5. Applicability, Implications, and Limitations
Treating the ontology strictly as an evaluation scaffold (not as retrieval or generation corpus) establishes a reproducible, leakage-controlled protocol for testing hierarchical semantic decomposition systems. The joint use of semantic and hierarchy-aware metrics enables rigorous diagnosis of two error types: content drift and granularity drift, which pure generative or ontology-constrained strategies alone cannot disentangle.
Few-shot prompting with depth-matched, label-disjoint exemplars (selected via graph heuristics) serves as an effective structural prior. This suppresses over-generalization, reduces output phrasing variance, and improves both alignment and depth placement—effects especially pronounced in mid-scale LLMs.
Limitations include:
- Sensitivity of very large LLMs to exemplar selection, which can induce precision-recall trade-offs if exemplar depth diverges from the target.
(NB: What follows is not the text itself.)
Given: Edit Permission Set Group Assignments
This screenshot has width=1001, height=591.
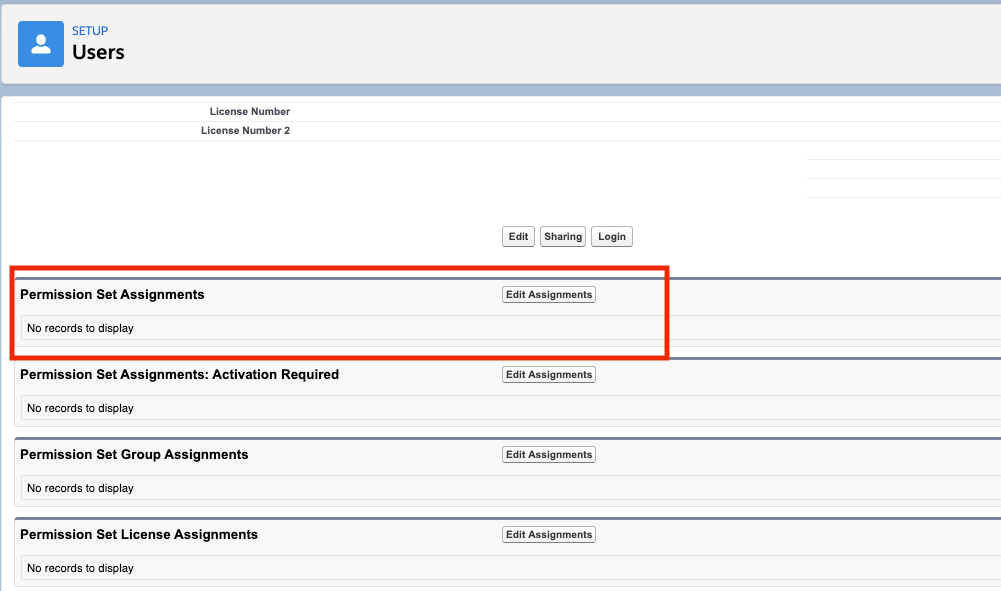Looking at the screenshot, I should [548, 454].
- The reliance on cosine similarity thresholds in open-world evaluation, which can misalign strong paraphrases.
- The focus on a single language and ontology, raising questions of robustness across multilingual and multi-taxonomy settings.
Proposed future paths include retrieval-augmented generation with masked evidence, dynamic exemplar selection conditioned on graph properties, graph-constrained decoding for subtree-enforcement, and adaptation for multilingual or heterogeneous taxonomies.
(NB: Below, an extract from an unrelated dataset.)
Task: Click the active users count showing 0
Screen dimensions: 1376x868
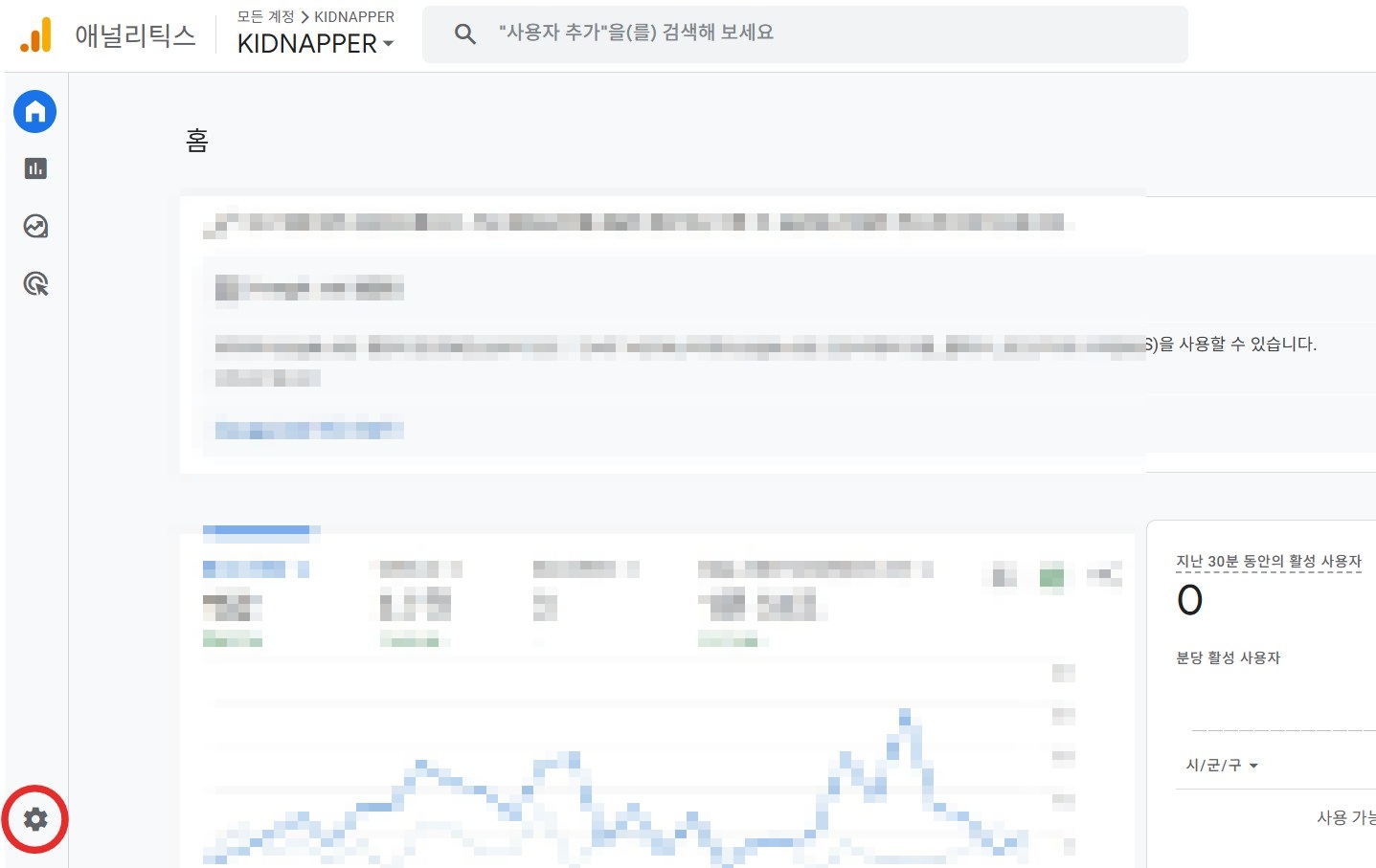Action: coord(1190,600)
6. Broader Context and Related Methodologies
Hierarchical semantic decomposition, as formalized here, shares conceptual similarities with:
- Recursive and hierarchical decomposition for 3D shape segmentation and unsupervised part discovery (Yu et al., 2019, Paschalidou et al., 2020), where hierarchies encode part-of relations and are enforced via recursive neural networks or binary trees.
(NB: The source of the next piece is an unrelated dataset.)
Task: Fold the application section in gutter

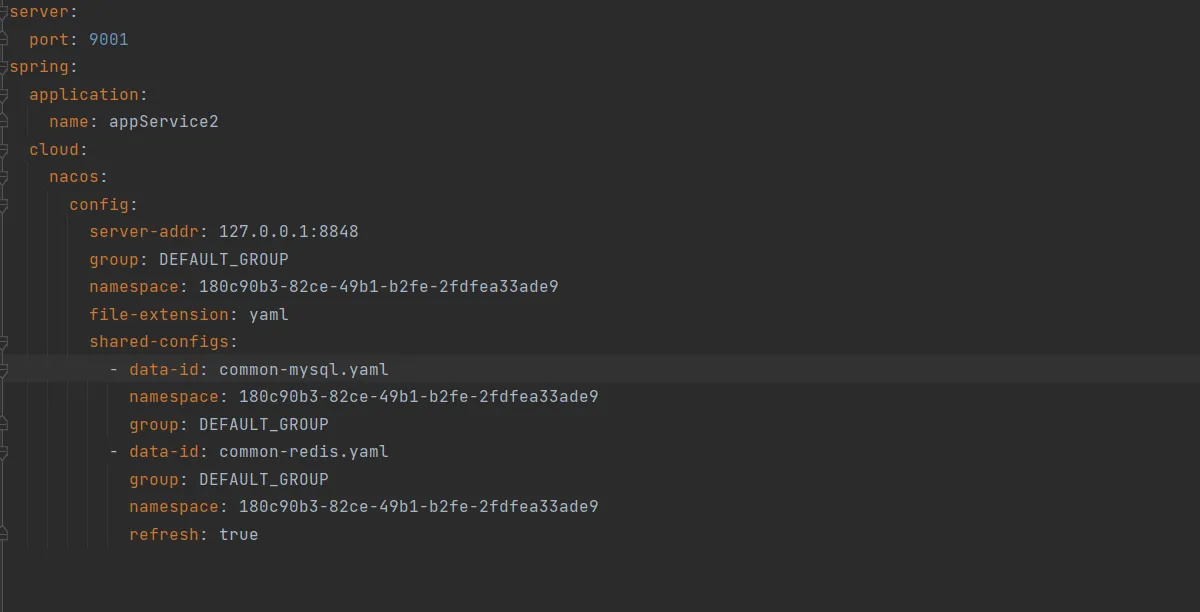Action: pos(3,95)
- Hierarchical semantic segmentation in images (Li et al., 2022) via multi-label output heads and hierarchy consistency losses.
- Hierarchical post-hoc explanation in NLP (Jin et al., 2019), where non-additive, context-independent importances are attributed to compositional spans, with algorithms ensuring that attribution reflects true compositional structure rather than additive token effects.
- Hierarchical task decomposition in robotics (Liu et al., 5 Jun 2025), aligning LLM-generated task trees with control primitives and spatial semantic maps.
- Structured semantic priors in computer vision (Saini et al., 2019), which regularize local to global inferences using contextual hierarchies.
Across these domains, the unifying principle is to enforce and exploit explicit semantic structure across levels—either as inductive bias in training, generative prior in output, post-hoc explanation scaffold, or evaluation metric—bridging gaps between unstructured generations and human-understandable, actionable representations.
7. Summary Table: Core Components of Ontology-Grounded Hierarchical Semantic Decomposition
| Component | Description | Canonical Instance |
|---|---|---|
| Ontology | Directed graph of concepts and semantic relations | ESCO, ROME |
| Decomposition Method | LLM-generative (ZS/FS) prompt-based generation | Few-shot with depth-matched exemplars |
| Output Normalization | Syntactic cleaning and semantic clustering via embeddings | Sentence-BERT |
| Alignment | Cosine-matching to ontology descendants with threshold | |
| Metrics | Semantic F, hierarchy-aware F (Hungarian assignment) | See Section 3 |
| Evaluation Data | Benchmark with 5–12 child nodes per parent, varied depth | ROME-ESCO-DecompSkill |
| Latency Range | Model- and prompt-dependent: 4.7s–169s (per instance) | Llama4 Scout, DeepSeek, etc. |
Hierarchical semantic decomposition, as embodied in contemporary LLM and ontology research (Luyen et al., 13 Oct 2025), is a critical methodological advance for robust, interpretable, and actionable decomposition of complex concepts, bridging the granularity gap between high-level abstraction and low-level operationalization across cognitive and computational disciplines.